Sixteen-year-old Ian is a dedicated, hard-working student athlete – and his game is tennis. His mother, Karen, proudly boasts about his commitment to tennis. “He has given up a lot to pursue his sport,” she says. Ian attends a private cyber-school program that affords Ian and his family, who live in Montgomery County, Pa, more flexibility to manage his demanding tennis training schedule.

When Ian’s dominant hand, arm and shoulder began to ache last winter, Karen and Ian sought treatment for what they thought was tennis elbow — a common orthopedic issue.

The pain continued and he was suffering, Karen recalls. “Ian had little use of his hand for weeks, it kept him up during the night, and he couldn’t even write nor do his schoolwork.  We needed to find out how to treat his condition,” she shares.

When one of Ian’s doctors discovered a lump in his neck, Ian was sent for further tests and was then referred to Temple University Hospital. “We all felt it was an emergency, and I knew Temple has an excellent vascular program,” Karen says. “We learned after tests at Temple that not only did Ian have an aneurysm—a bulging blood vessel—but he had debilitating blood clots in his arm and hand. None of those showed on the MRIs.”

What had baffled the other physicians, Karen says, is that it wasn’t an orthopedic issue facing Ian, it was a vascular condition: thoracic outlet syndrome. The disorder arises from compression of the arteries, veins and nerves in the thoracic outlet, a small space underneath the clavicle (breastbone). According to Scott Golarz, MD, FACS, a vascular surgeon in the Temple Heart & Vascular Institute, “The majority of thoracic outlet patients we care for have severe compression of the nerves. These tend to be young or working-age people who use their arms and shoulders in the course of their jobs. But occasionally we see the arterial variety, which can be very dangerous.”

Dr. Golarz explains that in some instances hereditary issues lead to the condition. In Ian’s case it was an extra rib, Dr. Golarz affirms. “Over time and especially with repetitive use (as with sports) this can progressively damage the artery, nerves and veins as they pass through the shoulder. In its most dangerous form, the artery is so badly damaged that it grows and can even throw off clots,” says Dr. Golarz. “It’s these clots that can damage and even destroy the arm and hand.”

Dr. Golarz diagnosed Ian’s thoracic outlet syndrome and corrected the problem through decompression surgery, a complex procedure that involved removing a rib and part of a muscle and then cleaning up nerve damage and scar tissue around the nerves.

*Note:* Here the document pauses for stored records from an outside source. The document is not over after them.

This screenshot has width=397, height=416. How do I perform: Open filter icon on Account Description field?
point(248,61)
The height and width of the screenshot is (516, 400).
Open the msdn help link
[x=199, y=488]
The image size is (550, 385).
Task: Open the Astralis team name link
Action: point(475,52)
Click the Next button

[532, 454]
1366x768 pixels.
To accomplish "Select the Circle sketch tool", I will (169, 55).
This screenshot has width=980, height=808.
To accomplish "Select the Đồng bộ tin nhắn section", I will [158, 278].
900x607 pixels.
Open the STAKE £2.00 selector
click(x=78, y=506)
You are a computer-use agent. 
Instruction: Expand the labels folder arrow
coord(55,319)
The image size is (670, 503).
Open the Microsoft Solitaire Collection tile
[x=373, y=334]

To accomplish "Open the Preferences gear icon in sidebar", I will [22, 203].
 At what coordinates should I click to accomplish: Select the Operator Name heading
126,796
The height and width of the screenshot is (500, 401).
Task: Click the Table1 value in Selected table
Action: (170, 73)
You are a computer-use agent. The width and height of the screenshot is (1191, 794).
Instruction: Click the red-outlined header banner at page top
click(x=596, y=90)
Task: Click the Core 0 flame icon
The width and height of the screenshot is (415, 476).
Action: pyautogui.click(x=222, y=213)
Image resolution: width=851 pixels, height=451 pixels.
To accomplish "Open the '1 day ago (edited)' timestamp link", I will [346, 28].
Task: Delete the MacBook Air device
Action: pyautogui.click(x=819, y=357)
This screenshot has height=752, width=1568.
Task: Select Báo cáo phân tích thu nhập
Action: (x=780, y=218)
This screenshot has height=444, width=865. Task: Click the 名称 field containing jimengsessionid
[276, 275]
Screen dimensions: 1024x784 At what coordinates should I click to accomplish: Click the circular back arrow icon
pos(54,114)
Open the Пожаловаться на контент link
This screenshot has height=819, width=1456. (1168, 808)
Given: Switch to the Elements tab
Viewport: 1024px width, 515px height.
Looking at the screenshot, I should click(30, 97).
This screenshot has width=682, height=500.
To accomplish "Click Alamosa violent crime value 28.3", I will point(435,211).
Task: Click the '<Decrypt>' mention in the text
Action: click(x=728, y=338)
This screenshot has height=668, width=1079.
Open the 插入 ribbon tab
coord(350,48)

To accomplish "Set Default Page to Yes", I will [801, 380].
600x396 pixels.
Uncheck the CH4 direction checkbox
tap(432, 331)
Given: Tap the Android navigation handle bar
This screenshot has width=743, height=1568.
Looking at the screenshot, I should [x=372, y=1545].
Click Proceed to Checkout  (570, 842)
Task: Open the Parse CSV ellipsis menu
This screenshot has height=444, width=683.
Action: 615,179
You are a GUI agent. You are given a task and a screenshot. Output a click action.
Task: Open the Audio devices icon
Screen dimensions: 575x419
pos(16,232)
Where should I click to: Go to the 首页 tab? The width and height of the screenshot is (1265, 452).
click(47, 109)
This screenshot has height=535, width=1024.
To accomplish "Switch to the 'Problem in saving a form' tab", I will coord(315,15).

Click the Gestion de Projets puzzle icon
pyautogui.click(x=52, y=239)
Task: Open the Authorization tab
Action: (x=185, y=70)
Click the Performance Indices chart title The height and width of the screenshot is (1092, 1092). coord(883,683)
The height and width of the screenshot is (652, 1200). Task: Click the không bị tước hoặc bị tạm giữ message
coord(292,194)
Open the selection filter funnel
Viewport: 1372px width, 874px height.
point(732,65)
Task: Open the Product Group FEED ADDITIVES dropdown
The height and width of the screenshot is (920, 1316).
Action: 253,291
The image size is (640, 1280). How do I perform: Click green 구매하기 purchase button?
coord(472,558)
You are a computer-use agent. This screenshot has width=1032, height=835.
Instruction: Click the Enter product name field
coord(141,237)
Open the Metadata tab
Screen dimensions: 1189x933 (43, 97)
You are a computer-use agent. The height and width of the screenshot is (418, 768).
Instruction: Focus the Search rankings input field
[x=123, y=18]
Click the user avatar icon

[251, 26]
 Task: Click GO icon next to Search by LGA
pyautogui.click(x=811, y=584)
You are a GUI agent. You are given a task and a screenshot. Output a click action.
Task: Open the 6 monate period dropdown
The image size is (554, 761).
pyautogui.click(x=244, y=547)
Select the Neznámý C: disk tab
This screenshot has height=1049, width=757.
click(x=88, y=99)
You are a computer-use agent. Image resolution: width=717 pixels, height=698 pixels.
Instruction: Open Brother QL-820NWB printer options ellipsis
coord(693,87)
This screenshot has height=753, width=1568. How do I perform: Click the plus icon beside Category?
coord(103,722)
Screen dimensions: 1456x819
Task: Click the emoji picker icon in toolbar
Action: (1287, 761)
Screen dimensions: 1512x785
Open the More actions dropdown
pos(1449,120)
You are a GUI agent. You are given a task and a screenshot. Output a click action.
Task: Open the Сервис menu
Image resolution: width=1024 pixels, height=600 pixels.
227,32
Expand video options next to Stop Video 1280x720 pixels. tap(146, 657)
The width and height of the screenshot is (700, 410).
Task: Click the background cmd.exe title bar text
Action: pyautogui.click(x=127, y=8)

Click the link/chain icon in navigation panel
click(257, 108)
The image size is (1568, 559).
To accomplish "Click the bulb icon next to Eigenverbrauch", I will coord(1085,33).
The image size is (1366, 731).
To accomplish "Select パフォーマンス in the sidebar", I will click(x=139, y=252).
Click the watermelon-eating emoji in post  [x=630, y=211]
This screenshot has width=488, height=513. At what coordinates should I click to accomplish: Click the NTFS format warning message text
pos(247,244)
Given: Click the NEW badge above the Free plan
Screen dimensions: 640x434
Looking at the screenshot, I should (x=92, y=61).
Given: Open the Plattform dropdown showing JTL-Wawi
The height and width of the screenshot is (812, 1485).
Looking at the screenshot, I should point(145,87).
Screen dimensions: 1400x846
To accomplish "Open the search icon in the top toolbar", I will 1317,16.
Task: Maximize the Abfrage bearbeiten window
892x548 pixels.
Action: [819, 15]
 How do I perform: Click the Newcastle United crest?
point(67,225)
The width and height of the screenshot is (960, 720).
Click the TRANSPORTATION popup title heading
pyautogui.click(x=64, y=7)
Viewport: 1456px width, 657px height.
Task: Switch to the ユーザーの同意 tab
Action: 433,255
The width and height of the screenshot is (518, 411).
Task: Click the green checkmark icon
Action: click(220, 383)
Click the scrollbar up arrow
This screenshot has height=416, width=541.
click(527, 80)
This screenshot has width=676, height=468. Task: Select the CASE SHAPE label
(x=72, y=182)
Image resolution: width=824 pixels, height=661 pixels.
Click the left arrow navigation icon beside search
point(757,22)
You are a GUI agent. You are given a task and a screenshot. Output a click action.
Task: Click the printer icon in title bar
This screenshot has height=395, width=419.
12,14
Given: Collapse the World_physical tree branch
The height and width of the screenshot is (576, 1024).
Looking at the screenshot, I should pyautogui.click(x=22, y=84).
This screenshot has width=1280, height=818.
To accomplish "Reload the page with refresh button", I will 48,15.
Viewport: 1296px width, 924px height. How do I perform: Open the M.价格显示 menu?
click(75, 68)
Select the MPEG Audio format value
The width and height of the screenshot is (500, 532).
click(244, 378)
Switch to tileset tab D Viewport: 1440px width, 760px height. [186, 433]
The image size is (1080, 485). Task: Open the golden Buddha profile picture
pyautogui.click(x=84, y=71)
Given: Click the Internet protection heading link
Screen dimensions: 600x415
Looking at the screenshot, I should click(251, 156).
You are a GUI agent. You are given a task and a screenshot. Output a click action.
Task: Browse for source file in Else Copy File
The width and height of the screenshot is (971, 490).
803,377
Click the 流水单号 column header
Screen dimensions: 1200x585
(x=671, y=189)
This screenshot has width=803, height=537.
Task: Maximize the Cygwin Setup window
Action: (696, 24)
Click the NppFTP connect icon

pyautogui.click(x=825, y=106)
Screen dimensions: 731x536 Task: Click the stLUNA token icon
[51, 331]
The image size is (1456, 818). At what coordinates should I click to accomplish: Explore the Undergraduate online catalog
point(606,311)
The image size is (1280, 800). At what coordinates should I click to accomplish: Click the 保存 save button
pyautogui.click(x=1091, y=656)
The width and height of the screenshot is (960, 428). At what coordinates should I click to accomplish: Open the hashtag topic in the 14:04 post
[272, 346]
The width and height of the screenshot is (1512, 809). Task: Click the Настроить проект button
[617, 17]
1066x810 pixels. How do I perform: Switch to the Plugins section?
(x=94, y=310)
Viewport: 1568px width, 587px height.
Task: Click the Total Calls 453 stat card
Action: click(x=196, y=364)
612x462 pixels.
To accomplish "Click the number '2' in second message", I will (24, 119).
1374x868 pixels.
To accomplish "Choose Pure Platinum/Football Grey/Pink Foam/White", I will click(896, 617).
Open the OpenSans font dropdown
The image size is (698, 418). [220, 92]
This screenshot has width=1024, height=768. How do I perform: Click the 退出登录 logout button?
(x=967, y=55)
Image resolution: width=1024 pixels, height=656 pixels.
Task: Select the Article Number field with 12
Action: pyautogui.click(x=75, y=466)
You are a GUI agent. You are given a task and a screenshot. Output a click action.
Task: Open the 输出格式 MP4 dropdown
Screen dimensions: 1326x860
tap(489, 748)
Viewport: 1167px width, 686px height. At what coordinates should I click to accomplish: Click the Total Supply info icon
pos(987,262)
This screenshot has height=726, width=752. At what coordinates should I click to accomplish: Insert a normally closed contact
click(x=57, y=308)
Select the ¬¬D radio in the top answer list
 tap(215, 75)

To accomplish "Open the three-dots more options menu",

Now, my son is back to playing the sport he loves.


Ian’s surgery took place on March 2, and Ian is now playing tennis again. It’s been a smooth transition returning to the court, and Karen says physical therapy and a personal trainer streamlined his recovery.  “Fortunately, as the days and weeks and months passed since his surgery, he’s just gotten better and better,” she adds.

Dr. Golarz will continue to monitor Ian. Karen says she is so grateful to Dr. Golarz and his team at Temple. “We were worried that maybe he would never even pick up a tennis racket again,” she says. “Now, my son is back to playing the sport he loves.”

From Ian’s vantage point, physical rehabilitation has improved his range of motion and he is continuing to increase his strength, mobility and agility. “I’m still building from where I left off,” Ian says. “I feel great—back to normal, or even better.”